**Work request**
Where the data below has the string "Task", return the whole line.

——

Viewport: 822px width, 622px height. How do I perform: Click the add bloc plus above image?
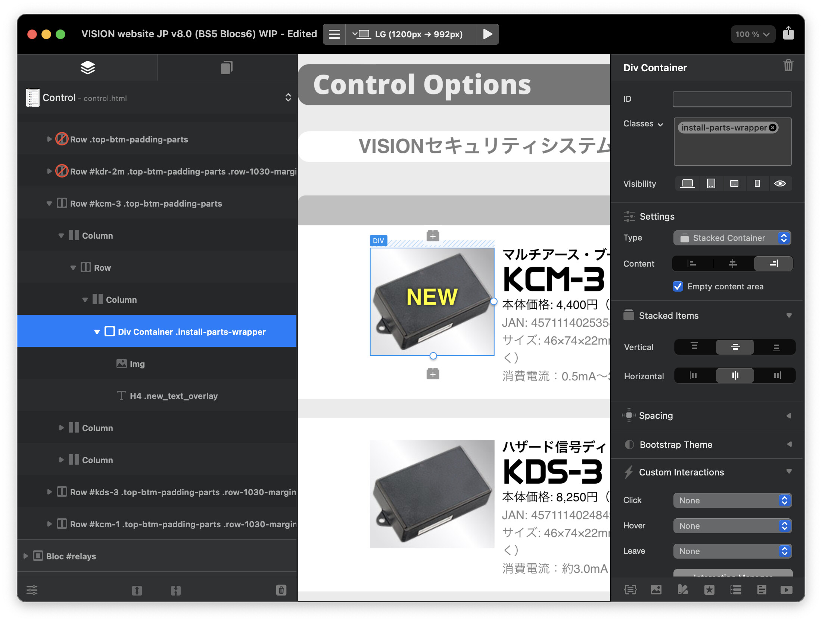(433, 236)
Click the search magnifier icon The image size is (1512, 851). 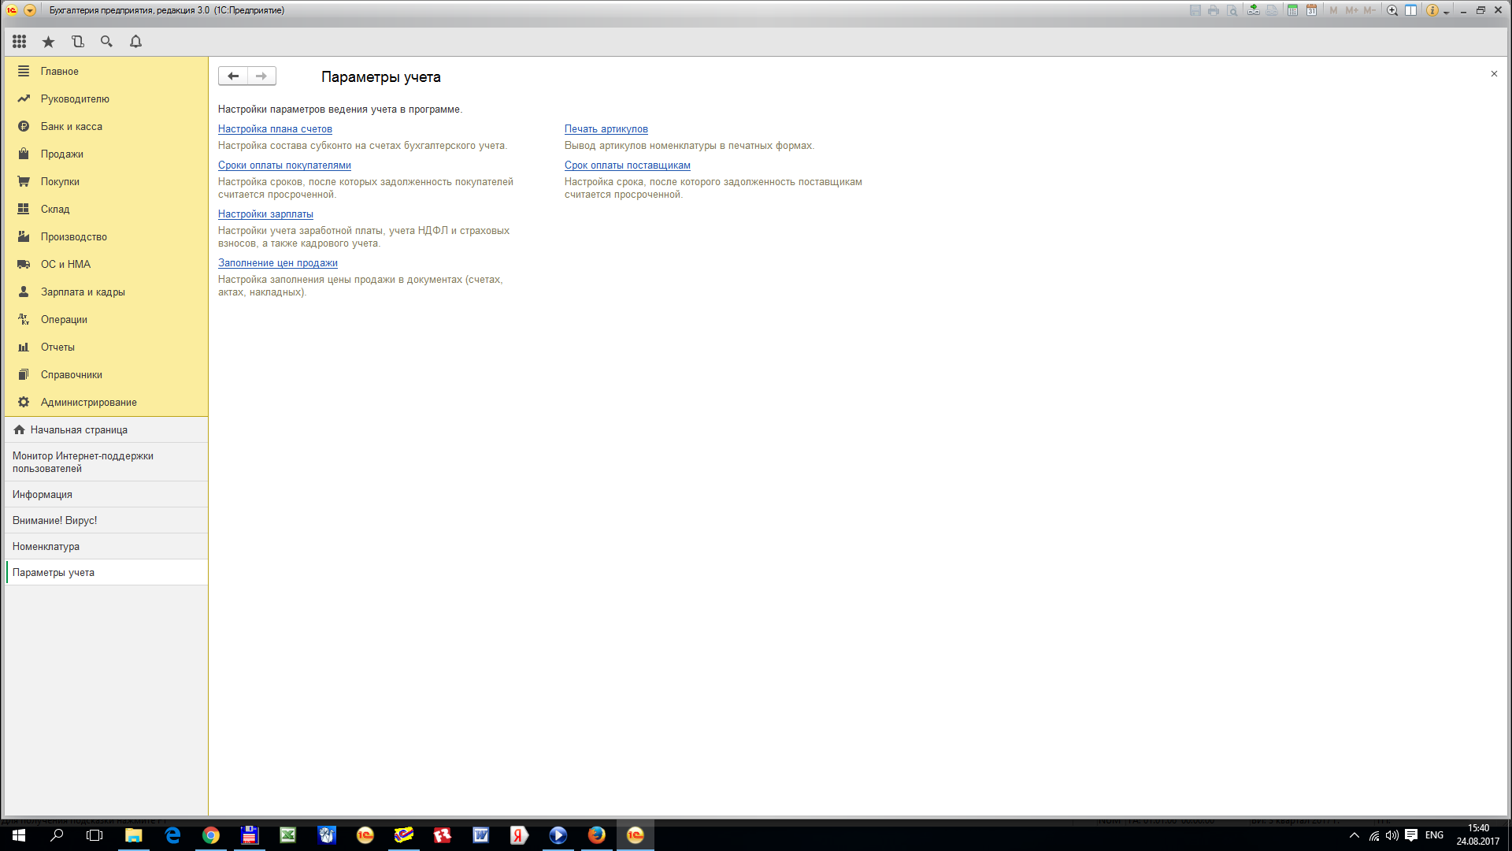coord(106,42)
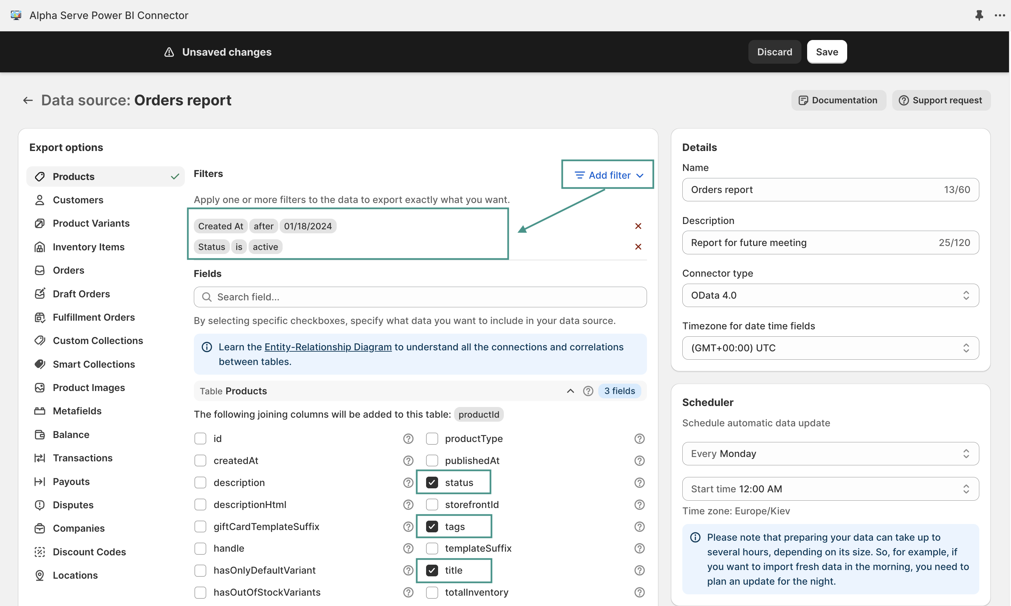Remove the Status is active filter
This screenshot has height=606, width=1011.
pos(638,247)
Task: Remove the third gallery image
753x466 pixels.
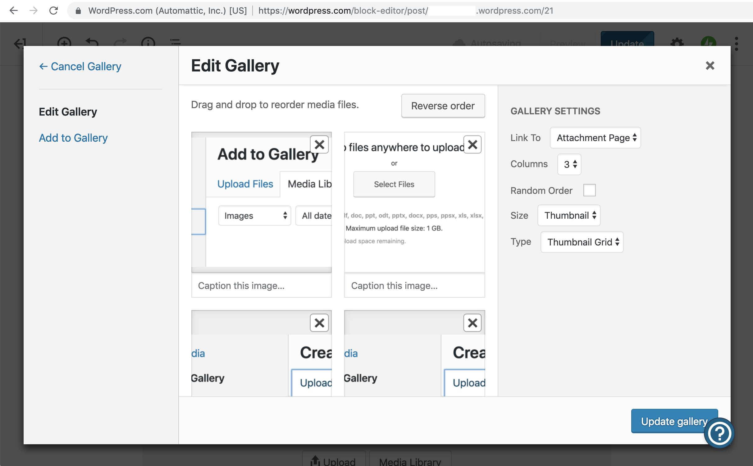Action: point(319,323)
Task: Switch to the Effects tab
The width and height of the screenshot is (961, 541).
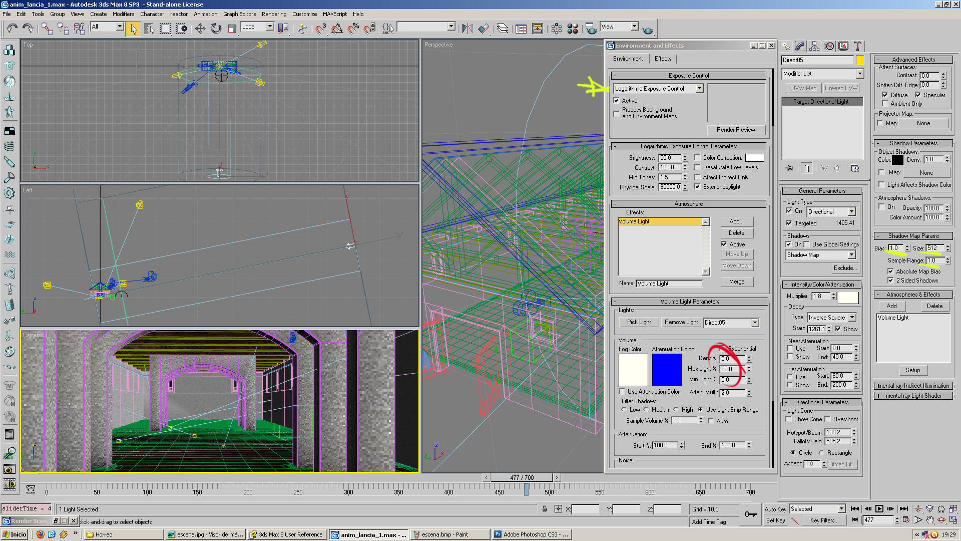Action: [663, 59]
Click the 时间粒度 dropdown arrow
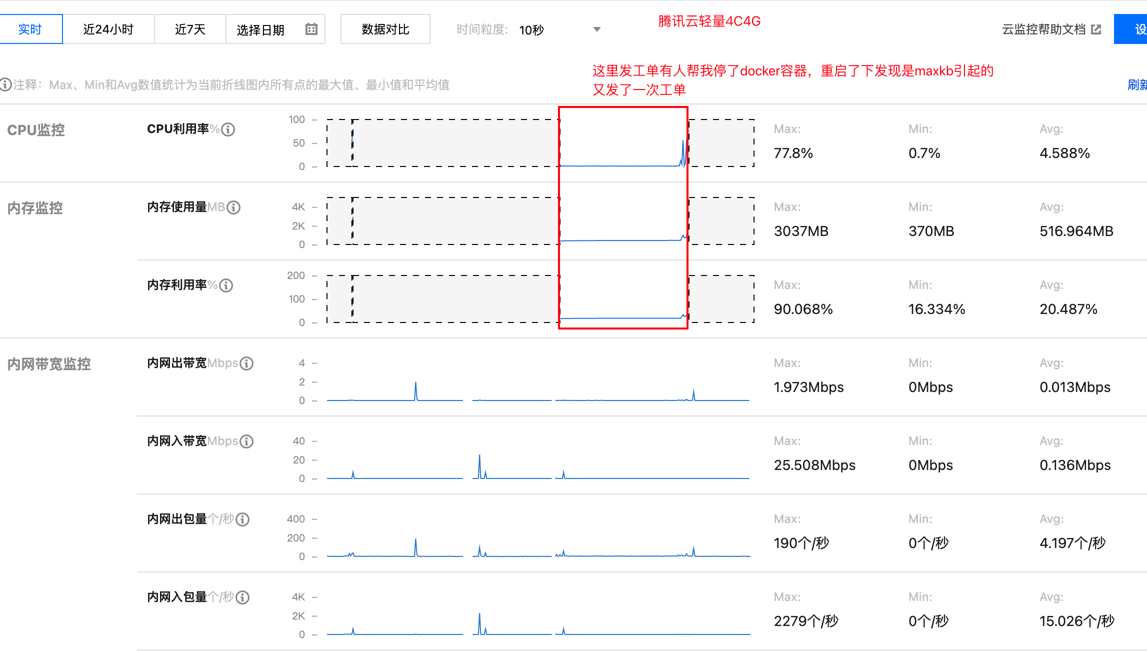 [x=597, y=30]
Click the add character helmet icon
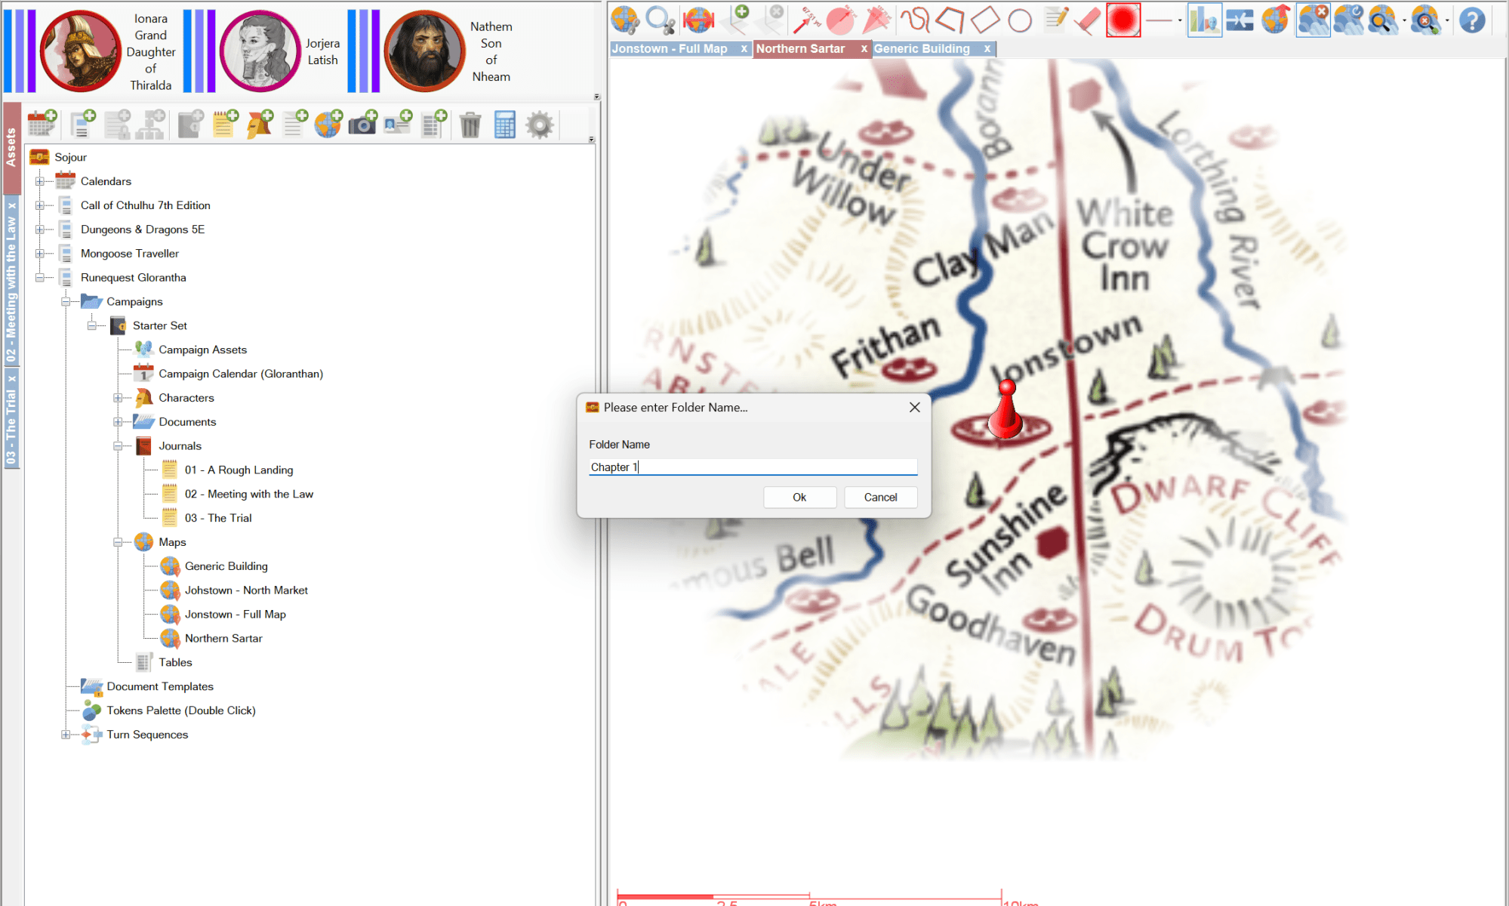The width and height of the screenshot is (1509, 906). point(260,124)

——

**Exercise result**
Task: Remove the third gallery image
Task: Switch to the Effects tab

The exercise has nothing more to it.